After they heard the artillery shells from the “Big Gun”, they went up to the upper floor to spot it. They then called in the coordinates at which time the American artillery was able to take it out.
It is at this time that the moral part of the entire story comes as Doc comes upstairs with the German and he overhears Kirby talking about taking out the Big Gun. Caje takes the German out, while at the same time admonishing Doc for bringing him up there.
Saunders then calls Hanley and confirms that the Big Gun has been “scratched”.

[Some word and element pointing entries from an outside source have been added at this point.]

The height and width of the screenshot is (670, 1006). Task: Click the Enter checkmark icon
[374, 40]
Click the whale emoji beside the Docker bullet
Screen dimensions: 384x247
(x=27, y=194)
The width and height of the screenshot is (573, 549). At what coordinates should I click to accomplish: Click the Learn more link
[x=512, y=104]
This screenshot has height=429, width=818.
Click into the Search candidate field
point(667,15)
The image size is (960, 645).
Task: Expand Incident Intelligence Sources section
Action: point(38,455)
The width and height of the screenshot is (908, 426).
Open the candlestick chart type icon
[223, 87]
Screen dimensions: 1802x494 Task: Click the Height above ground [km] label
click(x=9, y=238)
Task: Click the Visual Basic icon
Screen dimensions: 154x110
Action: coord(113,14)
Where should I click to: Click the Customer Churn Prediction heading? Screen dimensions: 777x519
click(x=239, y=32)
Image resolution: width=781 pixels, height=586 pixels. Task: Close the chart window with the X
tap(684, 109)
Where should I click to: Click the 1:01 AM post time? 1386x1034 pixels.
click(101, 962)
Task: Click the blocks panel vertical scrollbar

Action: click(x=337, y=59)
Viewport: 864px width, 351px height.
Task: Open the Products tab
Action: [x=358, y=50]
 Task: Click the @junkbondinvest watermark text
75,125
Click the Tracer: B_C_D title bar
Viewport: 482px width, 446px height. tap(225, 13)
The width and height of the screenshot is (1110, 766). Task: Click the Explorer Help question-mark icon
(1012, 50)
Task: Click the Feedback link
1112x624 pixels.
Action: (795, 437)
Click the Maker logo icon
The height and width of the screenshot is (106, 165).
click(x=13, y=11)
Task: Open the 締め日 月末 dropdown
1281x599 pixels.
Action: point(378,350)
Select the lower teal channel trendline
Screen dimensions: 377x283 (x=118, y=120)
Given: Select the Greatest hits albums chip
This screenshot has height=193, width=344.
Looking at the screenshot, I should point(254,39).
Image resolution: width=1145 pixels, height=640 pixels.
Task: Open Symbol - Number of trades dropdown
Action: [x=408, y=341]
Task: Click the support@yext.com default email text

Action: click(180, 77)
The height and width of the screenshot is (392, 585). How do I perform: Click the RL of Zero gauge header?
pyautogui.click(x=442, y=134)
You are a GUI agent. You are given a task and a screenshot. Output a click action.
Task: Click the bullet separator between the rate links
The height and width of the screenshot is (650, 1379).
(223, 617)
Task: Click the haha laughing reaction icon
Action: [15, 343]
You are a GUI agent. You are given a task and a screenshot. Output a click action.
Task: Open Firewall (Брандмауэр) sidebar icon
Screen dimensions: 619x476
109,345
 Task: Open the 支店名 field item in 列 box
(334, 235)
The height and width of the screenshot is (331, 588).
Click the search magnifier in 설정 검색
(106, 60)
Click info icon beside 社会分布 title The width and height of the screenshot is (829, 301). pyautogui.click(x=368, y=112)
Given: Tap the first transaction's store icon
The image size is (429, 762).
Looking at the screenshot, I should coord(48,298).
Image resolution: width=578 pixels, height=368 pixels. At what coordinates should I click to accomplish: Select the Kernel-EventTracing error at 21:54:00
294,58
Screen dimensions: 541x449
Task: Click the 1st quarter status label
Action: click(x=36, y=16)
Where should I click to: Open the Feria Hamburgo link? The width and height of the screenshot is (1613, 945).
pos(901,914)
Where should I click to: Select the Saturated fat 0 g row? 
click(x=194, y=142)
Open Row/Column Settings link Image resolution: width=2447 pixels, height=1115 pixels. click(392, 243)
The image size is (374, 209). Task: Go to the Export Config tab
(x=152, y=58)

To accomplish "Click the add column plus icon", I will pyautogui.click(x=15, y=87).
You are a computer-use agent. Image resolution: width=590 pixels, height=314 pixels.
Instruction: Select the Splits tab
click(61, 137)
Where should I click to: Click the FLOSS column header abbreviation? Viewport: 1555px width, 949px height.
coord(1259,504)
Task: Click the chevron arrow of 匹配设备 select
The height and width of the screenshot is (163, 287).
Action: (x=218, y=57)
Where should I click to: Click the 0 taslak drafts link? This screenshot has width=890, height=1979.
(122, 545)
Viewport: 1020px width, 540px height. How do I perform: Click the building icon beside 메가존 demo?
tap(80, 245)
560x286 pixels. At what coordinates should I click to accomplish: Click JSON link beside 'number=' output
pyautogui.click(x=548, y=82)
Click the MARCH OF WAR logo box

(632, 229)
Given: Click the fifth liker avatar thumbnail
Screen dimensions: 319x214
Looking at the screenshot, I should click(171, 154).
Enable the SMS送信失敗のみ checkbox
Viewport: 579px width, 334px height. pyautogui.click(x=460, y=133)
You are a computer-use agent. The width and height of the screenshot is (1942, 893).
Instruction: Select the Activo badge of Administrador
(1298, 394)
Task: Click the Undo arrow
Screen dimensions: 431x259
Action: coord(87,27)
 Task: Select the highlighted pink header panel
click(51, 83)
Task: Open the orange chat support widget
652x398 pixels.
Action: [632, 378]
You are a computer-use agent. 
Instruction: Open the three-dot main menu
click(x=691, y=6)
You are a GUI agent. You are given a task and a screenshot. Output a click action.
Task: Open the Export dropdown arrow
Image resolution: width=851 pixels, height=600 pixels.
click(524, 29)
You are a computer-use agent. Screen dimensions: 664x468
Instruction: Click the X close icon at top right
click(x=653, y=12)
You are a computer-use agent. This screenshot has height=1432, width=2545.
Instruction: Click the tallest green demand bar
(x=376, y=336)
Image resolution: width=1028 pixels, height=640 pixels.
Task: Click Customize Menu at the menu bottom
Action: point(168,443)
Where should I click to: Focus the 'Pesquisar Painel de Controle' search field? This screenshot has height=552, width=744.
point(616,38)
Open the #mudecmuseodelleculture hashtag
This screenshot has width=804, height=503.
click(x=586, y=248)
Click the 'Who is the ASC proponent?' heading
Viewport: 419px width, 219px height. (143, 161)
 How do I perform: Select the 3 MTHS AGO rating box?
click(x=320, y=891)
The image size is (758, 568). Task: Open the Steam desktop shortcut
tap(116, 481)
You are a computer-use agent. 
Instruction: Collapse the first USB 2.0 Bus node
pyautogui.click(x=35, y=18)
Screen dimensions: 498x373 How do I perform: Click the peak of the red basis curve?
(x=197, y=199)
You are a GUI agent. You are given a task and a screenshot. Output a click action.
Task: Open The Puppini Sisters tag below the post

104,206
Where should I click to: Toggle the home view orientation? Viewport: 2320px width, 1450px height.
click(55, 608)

Saunders is now wondering what the German had told the patrol. He says that he’ll be coming with them when they pull out. It’s at this time that Kirby says “I’ve got a better idea.” implying that a better solution would be to kill him rather than risk him telling his side about them. Caje, who usually doesn’t agree with Kirby, goes along with the idea.
Right about this time, they hear a clanking of a German tank that’s rolling in.
They wait until night and Saunders sneaks out of the tunnel towards the river. The tank spots Saunders as he tries to peek around the corner. Saunders is now in the difficult spot of deciding whether the German is to come with them and possibly impair their escape or to execute him to prevent him from talking.
Saunders leaves Caje as the last man to leave, which leaves this morally questionable task on him. Doc is reluctant to leave because he senses what is about to happen, but Saunders orders him to come on, which he obeys.
This is probably the most intense part of the film, when Caje is forced to chose whether to shoot the prisoner or not. It’s not an “order”, yet, it’s understood that is what’s going to happen.
We then hear a shot, which Saunders takes as Caje doing the unpleasant business and they get on their way back to their lines.
It’s at the end, when Saunders wants to talk to Caje about what happened and Caje confesses that he couldn’t do it. That they didn’t train him to look into an old man’s eyes while he shot him.
At this point, we get a sense that Saunders would have been okay with what Caje had done, no matter which way it had gone. This is the conundrum of war that this series will explore.
Personally, I feel that the ending was a bit overacted. I did like the choice that was made though. I’m not sure how the American public would have bought a brand new war series, had the leading character(s) committed cold blooded murder on the very first episode. Especially to an amiable and frightened old man who presented no harm to the squad. Perhaps they would’ve had a more of a difficult time warming up to the guys had that happened.